Mientras tanto, sus otras cabezas, desde el leopardo hasta el jabalí, te aturdirían con “su grito de guerra, los gritos de todas las bestias salvajes juntas”, que era tan fuerte que resonaba a través de las montañas y desataba los cantos rodados. Era tan grande que sus pasos causaron terremotos. Su voz era más feroz que un trueno. Podía usar sus poderosos brazos para romper montañas, lanzar rocas fundida sobre las aldeas de abajo.

El enfrentamiento de Tifón con Zeus

Tifón

El premio es nada menos que el trono olímpico; reveló todo el alcance de sus habilidades: “de la llama del monstruo, de sus relámpagos y de la quemadura y el aliento de sus vientos de tormenta, todo el suelo y el cielo y el mar hirvieron, y las olas gigantescas se agitaban y golpeaban arriba y abajo,  una gran sacudida de la tierra se produjo.”

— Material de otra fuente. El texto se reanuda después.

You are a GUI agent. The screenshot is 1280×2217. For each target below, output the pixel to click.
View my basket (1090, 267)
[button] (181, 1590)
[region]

Eventualmente, Zeus obtuvo la ventaja, pero incluso en la muerte, Tifón fue mortal: “Tifón se estrelló, se paralizó y la tierra gigantesca gimió bajo él, y la llama del gran señor, se extinguió a lo largo de los bosques oscuros y escarpados de las montañas, y gran parte de la tierra gigantesca se quemó en el maravilloso viento de su calor y se derritió.”

Cuando Zeus vio que había ganado, arrojó a Tifón a un pozo sin fin, llamado Tártaro. Aún así, las erupciones volcánicas y los vientos que barrieron cientos de kilómetros de flores marchitas y barcos que se estrellaban, vinieron de esa fosa donde Tifón yació durante cientos de años.

Apariencias modernas

Durante la época griega, Typhon estaba conectado con todo tipo de desastres naturales, desde sequías a tsunamis, incendios forestales y erupciones volcánicas. Apropiadamente, su nombre sigue vivo en la cultura actual como un temido desastre natural: el tifón. También ha aparecido en muchas versiones modernizadas de la mitología griega, incluyendo en la Furia de Titanes y en Percy Jackson.